In sub-Saharan Africa, non-typhoidal Salmonella (NTS) are a frequent cause of bloodstream infection, display high levels of antibiotic resistance and have a high case fatality rate (15%). In Kisantu hospital in the Democratic Republic of Congo (DR Congo), NTS account for 75% of bloodstream infection in children and many children are co-infected with Plasmodium falciparum (Pf) malaria. NTS bloodstream infection presents as a non-specific severe febrile illness, which challenges early diagnosis and, as a consequence, prompt and appropriate antibiotic treatment.Moreover, at the first level of care, frontline health workers have limited expertise and diagnostic skills and, as a consequence, clinical danger signs that indicate serious bacterial infections are often overlooked.

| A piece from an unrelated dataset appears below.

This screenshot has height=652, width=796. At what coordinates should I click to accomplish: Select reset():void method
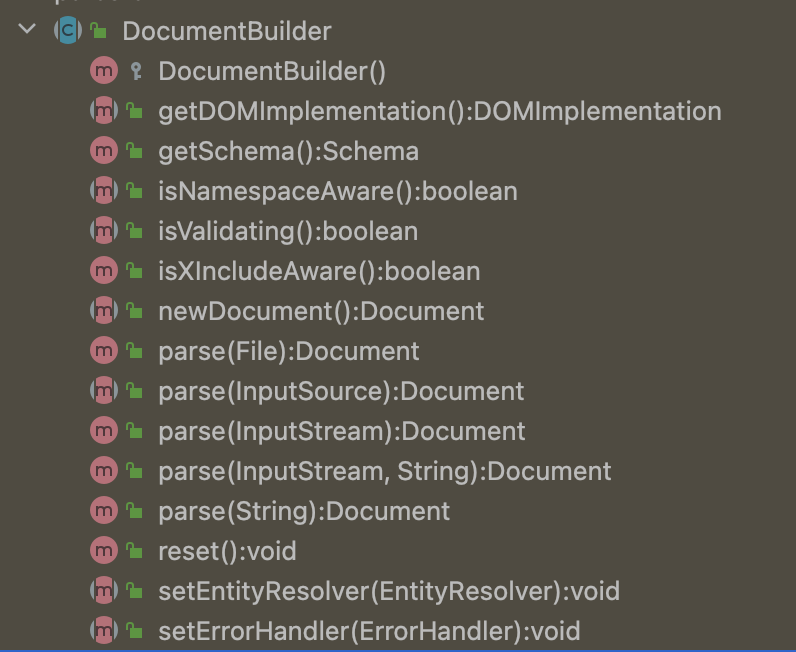[x=227, y=551]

Basic handheld diagnostic instruments and point-of-care tests can help to reliably detect danger signs and improve triage, referral and the start of antibiotics, but there is need for field implementation and adoption to low-resource settings. Further, it is known that some clinical signs and symptoms are frequent in NTS bloodstream infections. The integration of these clinical signs and symptoms in a clinical decision support model can facilitate the diagnosis of NTS bloodstream infections and target antibiotic treatment. The investigators aim to develop such a clinical decision support model based on data from children under five years old admitted to Kisantu district referral hospital in the Democratic republic of the Congo. While developing the model, the investigators will focus on the signs and symptoms that can differentiate NTS bloodstream infection from severe Pf malaria and on the clinical danger signs that can be assessed by handheld diagnostic instruments and point-of-care tests. The deliverable will be a clinical decision support model ready to integrate in an electronic decision support system.